Building the cylindrical pressure hull is the kind of specialized job Austal won’t be taking on. “What we build is going to slide into that hull as a module,” Ryder said. The process is beginning with a module being shipped in for Austal to outfit; by 2026 it’ll be building them from scratch and shipping them up the East Coast for installation.
“The way we’ve built our yard, it’s manifesting,” Ryder said.
“I don’t think there’s really a secret sauce,” he said. “It’s really a mentality, it’s a culture.”
“Each time we move a module, we have those meetings and say, ‘How could we do this better?’” he said. It’s all about considering changes that could improve efficiency. Tool placement? The way a module is designed, or simply the way it is positioned for the work? Cutting the time skilled workers spend on unskilled prep work? Can permanent lighting be installed early in the process, eliminating the need to add and then remove temporary lighting? The goal is to shave hours off the process.
Bridge modules in particular are nearly complete, with most electronics installed and tested, before they’re grafted onto ships, Ryder said. That contributes to ships being nearly complete when launched, requiring less outfitting, testing and troubleshooting than might otherwise be the case.
The growing workforce will have to be trained to handle an increasingly diverse range of projects. In addition to more EPFs, including medical ships, Austal will be building wind-propelled drones. The yard even has orders to construct the aluminum elevators that will lift jets to the decks of the next USS Enterprise and another new aircraft carrier, the future USS Doris Miller, Ryder said.

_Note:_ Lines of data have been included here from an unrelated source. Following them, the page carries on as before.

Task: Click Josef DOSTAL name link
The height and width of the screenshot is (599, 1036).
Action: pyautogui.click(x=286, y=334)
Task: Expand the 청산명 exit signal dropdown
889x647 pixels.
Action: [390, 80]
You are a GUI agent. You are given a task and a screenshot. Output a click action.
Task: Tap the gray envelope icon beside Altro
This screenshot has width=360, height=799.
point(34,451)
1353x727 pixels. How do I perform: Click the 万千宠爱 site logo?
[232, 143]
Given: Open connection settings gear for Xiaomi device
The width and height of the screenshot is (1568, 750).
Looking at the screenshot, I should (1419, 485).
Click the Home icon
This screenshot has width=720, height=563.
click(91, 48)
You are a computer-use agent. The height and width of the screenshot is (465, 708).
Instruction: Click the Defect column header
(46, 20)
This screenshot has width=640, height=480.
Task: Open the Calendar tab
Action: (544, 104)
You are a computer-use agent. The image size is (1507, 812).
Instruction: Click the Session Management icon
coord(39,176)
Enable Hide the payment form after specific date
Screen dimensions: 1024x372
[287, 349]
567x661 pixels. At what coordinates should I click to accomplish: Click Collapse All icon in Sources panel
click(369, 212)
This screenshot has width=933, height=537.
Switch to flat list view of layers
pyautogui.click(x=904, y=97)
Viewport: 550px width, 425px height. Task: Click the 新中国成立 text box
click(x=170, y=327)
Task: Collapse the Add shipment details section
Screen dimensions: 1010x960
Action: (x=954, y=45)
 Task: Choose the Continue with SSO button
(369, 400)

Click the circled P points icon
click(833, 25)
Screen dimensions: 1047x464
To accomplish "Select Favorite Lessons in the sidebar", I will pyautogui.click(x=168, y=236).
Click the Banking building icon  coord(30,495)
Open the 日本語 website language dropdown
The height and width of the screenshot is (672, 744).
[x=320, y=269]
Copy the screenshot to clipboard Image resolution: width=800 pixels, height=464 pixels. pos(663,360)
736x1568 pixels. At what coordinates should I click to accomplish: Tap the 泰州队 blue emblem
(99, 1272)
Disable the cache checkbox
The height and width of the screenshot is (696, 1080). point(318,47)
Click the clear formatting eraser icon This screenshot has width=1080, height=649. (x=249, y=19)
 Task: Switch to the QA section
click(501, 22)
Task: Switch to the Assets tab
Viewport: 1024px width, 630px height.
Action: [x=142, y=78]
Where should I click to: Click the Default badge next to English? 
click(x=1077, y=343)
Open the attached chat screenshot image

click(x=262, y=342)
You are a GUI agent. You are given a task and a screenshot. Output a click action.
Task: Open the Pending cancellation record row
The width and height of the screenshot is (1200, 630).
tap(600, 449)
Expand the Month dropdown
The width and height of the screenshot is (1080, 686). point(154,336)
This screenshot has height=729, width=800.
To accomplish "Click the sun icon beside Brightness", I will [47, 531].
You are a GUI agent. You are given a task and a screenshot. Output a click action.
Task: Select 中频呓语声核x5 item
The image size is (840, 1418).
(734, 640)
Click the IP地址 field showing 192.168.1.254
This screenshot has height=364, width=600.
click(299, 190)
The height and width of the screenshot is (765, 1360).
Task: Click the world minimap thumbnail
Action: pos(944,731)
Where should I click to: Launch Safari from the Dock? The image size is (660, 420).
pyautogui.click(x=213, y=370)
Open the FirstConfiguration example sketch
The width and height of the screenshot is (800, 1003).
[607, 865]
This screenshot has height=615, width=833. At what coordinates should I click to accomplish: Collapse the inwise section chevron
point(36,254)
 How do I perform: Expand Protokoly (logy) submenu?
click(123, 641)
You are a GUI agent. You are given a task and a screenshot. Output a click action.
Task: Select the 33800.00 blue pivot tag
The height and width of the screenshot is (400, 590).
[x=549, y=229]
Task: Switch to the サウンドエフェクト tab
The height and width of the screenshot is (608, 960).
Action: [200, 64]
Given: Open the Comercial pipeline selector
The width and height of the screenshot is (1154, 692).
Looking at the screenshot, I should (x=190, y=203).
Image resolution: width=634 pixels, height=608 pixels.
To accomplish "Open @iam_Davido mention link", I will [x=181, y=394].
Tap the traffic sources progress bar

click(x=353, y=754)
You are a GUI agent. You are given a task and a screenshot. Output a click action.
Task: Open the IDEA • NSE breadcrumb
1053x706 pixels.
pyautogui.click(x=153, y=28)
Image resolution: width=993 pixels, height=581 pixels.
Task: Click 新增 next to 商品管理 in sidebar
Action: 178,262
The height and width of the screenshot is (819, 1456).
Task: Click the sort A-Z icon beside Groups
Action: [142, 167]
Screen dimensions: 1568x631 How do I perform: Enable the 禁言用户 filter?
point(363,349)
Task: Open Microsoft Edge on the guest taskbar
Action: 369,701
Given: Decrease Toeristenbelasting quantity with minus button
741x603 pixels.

The yard will lean heavily on its corps of veterans with 5, 10, or 15 years under their belts, he said. “It’s really going to come down to leadership,” he said.
It’s a challenge on multiple levels, including workforce education. Bradley Byrne, president and CEO of the Mobile Chamber, said the hiring campaign is “not just an Austal effort. This has to be a community effort. This has to be an all-in effort.”
Winning the contracts means Mobile’s biggest industrial employer has turned a daunting corner. Now every contract in hand represents a promise that has to be delivered on.
“We’ll perform on those, we’ll do what we always do,” said Ryder. “We’ll probably be adding a couple of new buildings.”